Cumhuriyet'ten Bülent Ecevit'in haberine göre; Salda Gölü ve çevresi için hiçbir zaman yönetim planlaması yapılmadığına, plansız ve programsız kullanıma açıldığı için de kirliliğin hızla arttığına dikkat çeken Şakar, kullananların inisiyatifine bırakılan göl ve çevresinin, özellikle halk plajının, çadırların, kulübelerin, karavanların ve benzerlerinin olduğu kötü bir yerleşim yeri görünümü aldığını anlattı.
"ÇİVİ ÇAKMAYACAĞIZ DEDİKLERİ YERE..."
Şakar, “İlgili kurumlar buradaki kirliliği yıllarca görmedi. 2019 yılında göl çevresi özel çevre koruma bölgesi ilan edilerek millet bahçesi projesi ile Salda Gölü çevresi yapılaşmaya açıldı. İtirazlarımız, açılmış olan davalar ve kamuoyunun baskısıyla ilk projenin ardından birçok plan değişikliği yaptılar. Çivi çakmayacağız dedikleri yere, kepçelerle, kamyonlarla, daldılar. Çivi yerine özel matkaplarla deldikleri hidromanyezitlere (kil tabakasına) çelik kazıklar çakarak ahşap binalar yaptılar. Bu yapılanlarla göl korunmadı. Göl çevresindeki doğal yapı ve göle yeraltından gelen suyolları bozuldu. Bizler halen millet bahçesi projesinin iptal edilmesini istiyoruz. Çünkü millet bahçesi hidromanyezitlerin ve beyaz kumların üzerine yapıldı. Millet bahçesi insanların gölde suya girmelerini teşvik etmekte, daha çok insanı göle çağırmaktadır” diye konuştu.

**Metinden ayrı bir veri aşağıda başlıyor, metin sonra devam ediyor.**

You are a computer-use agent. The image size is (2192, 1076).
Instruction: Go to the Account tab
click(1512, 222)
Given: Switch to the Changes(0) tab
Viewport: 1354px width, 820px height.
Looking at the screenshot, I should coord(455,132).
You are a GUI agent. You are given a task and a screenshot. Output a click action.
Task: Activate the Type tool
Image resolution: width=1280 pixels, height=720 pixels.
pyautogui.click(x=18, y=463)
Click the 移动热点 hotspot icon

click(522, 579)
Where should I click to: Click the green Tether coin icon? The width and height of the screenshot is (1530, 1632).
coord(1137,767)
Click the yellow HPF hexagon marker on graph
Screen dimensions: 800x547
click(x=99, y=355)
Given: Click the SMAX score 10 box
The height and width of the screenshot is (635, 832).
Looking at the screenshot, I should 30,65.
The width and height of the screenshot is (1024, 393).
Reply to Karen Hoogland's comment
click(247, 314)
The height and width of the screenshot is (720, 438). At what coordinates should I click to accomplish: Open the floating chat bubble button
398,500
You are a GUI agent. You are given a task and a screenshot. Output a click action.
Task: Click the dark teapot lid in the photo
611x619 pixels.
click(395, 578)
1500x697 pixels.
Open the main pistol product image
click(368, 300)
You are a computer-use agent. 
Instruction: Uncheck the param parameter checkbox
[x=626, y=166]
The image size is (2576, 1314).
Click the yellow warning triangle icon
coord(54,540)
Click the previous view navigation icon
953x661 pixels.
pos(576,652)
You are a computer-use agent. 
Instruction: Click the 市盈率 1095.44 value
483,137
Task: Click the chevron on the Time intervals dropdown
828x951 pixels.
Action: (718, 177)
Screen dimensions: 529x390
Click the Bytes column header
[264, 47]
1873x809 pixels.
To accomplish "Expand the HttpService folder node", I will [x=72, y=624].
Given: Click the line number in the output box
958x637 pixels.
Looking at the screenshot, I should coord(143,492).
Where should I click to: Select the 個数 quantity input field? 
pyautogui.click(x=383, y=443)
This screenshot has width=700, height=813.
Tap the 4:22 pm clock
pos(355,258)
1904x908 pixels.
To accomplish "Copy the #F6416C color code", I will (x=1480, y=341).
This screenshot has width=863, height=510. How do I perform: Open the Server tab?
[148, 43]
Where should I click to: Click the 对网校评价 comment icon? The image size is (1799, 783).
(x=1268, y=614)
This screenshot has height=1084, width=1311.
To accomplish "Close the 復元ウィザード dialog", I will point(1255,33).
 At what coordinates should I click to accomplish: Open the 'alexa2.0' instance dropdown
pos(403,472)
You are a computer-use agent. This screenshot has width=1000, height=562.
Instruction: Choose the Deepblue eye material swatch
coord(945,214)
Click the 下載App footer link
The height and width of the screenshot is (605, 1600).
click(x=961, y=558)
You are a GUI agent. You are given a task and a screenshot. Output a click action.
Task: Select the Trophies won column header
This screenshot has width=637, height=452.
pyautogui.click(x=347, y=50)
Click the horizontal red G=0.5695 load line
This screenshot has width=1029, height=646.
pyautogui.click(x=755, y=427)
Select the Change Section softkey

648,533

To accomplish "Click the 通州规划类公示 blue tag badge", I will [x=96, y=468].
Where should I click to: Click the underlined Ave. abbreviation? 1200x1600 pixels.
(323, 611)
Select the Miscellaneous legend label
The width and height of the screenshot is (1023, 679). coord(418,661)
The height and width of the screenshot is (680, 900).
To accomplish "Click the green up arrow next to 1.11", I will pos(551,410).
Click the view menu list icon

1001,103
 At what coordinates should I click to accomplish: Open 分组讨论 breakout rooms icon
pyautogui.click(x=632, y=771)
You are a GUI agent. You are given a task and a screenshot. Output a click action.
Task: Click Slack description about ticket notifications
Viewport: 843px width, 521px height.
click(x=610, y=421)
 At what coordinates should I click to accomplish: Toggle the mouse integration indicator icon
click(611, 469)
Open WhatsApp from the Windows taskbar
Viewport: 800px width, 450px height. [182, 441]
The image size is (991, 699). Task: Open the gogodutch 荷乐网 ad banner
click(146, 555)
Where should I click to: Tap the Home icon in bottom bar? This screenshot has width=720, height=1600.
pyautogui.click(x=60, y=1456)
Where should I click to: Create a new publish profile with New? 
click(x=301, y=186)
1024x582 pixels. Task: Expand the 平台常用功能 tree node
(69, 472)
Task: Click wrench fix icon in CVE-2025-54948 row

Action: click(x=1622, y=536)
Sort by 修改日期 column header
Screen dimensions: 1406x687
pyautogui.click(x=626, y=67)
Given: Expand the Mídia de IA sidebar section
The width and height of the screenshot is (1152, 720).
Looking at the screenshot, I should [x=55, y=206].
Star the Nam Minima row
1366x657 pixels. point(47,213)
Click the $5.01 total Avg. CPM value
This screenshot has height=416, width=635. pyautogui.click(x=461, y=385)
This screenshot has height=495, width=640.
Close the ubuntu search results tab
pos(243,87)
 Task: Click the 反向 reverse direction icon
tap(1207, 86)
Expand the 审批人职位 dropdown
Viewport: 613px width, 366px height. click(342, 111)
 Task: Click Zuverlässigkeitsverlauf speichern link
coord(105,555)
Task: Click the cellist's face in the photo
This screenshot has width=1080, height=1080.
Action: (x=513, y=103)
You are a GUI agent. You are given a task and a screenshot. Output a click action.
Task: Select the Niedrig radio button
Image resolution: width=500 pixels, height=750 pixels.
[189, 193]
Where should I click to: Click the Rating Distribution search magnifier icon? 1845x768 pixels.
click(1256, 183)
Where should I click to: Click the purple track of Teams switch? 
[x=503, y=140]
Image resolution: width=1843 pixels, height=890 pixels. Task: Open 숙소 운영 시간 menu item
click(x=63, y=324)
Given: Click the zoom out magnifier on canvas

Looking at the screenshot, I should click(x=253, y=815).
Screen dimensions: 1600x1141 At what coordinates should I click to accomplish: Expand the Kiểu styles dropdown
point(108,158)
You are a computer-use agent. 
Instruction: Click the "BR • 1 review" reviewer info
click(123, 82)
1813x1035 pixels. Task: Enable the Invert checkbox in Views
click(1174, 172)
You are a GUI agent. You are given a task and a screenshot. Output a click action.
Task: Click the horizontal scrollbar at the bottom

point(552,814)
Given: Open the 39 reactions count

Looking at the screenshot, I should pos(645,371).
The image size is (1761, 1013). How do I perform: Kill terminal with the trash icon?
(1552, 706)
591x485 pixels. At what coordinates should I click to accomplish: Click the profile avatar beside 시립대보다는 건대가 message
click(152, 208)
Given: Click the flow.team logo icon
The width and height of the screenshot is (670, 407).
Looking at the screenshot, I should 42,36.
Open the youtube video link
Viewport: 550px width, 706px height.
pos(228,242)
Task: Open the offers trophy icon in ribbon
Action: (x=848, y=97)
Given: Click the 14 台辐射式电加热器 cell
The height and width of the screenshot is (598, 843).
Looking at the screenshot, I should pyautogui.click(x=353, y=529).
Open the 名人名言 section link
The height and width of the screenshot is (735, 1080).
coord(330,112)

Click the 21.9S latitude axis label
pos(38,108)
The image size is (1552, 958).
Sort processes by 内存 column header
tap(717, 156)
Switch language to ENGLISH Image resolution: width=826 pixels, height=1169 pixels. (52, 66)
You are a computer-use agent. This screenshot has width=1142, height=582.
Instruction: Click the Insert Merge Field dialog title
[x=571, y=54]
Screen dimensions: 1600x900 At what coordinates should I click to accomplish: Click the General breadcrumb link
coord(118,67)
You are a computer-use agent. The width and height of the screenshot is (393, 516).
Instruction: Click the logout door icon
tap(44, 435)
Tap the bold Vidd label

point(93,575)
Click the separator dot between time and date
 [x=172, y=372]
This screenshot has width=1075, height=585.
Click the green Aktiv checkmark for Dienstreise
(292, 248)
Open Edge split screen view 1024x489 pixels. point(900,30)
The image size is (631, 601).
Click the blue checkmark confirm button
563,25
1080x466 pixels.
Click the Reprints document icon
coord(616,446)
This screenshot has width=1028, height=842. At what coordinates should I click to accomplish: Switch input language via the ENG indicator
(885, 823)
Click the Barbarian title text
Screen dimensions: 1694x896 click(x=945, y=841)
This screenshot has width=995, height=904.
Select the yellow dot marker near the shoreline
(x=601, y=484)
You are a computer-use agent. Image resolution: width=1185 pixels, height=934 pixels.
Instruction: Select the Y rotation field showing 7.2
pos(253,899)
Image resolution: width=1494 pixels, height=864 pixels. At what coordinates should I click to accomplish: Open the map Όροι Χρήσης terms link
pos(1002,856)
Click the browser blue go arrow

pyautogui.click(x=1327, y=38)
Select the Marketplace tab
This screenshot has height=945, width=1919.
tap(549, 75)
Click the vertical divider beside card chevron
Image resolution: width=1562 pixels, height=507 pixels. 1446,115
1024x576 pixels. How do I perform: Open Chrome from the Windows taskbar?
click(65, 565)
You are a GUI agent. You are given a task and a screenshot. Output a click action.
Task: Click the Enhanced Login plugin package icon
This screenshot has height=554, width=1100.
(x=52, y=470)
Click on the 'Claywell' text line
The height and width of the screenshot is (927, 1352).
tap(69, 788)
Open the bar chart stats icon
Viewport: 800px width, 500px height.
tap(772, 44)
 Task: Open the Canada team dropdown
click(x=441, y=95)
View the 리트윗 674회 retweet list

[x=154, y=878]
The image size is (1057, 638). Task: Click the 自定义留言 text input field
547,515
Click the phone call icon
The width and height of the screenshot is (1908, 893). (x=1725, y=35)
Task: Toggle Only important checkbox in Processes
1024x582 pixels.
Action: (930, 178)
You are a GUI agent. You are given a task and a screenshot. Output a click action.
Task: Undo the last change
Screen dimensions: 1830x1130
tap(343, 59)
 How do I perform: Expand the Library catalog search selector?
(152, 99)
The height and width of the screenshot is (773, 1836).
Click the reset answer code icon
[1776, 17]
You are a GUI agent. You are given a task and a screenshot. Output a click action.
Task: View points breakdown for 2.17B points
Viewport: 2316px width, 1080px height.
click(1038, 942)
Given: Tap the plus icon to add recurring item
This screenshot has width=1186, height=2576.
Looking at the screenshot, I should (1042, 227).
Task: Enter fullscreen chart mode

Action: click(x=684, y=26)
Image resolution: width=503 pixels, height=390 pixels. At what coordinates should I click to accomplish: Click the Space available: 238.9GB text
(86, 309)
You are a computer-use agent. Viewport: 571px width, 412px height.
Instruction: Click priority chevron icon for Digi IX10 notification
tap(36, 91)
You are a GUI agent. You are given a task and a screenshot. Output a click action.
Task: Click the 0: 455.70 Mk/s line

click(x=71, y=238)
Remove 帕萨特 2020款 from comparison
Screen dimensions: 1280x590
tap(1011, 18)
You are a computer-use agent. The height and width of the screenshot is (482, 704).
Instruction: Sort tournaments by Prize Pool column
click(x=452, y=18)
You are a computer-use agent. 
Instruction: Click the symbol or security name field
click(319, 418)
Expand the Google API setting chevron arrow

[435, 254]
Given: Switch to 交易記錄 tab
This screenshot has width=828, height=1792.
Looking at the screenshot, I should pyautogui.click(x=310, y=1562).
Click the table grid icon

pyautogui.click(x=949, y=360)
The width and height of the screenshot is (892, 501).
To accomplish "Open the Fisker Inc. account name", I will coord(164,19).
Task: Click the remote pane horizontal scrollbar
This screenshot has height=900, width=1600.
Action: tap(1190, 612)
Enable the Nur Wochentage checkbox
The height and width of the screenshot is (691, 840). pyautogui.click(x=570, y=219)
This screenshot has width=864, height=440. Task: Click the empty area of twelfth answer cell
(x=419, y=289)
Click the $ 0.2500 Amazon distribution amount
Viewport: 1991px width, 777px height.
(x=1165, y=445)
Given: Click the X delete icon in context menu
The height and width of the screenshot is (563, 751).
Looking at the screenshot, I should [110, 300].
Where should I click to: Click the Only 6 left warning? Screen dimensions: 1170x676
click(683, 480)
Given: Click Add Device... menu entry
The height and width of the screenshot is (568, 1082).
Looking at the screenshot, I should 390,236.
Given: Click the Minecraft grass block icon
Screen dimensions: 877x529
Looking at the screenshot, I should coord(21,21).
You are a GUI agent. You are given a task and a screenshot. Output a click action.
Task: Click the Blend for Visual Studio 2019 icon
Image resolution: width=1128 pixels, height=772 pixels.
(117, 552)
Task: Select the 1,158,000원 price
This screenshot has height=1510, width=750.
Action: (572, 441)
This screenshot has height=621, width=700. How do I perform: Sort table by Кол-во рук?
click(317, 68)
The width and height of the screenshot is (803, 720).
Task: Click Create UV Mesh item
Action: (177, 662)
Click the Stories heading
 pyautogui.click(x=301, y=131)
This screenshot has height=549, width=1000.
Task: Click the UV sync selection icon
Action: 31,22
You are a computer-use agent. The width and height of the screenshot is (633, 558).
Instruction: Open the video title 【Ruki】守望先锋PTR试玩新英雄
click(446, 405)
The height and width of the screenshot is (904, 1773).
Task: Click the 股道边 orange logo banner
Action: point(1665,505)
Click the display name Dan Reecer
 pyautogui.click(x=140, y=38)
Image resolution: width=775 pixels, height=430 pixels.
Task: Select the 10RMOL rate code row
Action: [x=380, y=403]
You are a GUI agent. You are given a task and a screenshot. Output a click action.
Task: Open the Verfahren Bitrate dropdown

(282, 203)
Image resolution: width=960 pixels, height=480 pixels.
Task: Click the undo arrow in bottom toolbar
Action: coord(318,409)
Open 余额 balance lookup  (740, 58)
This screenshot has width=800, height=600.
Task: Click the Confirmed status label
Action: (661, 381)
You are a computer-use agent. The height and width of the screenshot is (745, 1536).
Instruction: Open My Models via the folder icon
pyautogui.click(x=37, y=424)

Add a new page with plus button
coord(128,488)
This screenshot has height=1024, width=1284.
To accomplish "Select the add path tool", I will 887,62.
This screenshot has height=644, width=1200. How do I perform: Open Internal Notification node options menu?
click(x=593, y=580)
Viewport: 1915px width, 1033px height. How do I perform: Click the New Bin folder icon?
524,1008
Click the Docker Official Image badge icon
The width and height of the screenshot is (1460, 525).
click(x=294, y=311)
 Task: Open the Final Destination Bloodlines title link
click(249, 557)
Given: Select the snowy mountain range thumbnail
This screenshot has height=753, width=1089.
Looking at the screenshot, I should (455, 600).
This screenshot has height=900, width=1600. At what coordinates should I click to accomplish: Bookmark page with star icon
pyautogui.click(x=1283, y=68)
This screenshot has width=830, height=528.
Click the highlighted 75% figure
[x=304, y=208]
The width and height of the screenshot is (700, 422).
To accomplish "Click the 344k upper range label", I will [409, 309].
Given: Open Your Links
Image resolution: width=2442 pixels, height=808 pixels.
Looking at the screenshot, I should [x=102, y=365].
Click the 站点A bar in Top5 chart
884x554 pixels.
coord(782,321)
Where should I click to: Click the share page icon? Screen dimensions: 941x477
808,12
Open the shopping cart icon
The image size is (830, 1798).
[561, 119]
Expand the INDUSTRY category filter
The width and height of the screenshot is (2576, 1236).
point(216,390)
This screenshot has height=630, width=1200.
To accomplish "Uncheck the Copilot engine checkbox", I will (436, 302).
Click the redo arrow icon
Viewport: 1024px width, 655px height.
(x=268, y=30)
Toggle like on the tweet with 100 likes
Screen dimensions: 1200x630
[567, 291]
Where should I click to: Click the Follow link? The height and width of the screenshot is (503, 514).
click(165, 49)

Projeye karşı açılan davanın sürdüğünü anlatan Şakar, “Bakanlık gölü korumak yerine, nasıl ranta çevireceğini düşünüyor. Bakanlığın amacı gölü korumak olsaydı, millet bahçesinden önce, göl çevresindeki yerleşim yerlerinden göle akmakta olan kanalizasyon sularının, göle gelmesini önlerdi” dedi.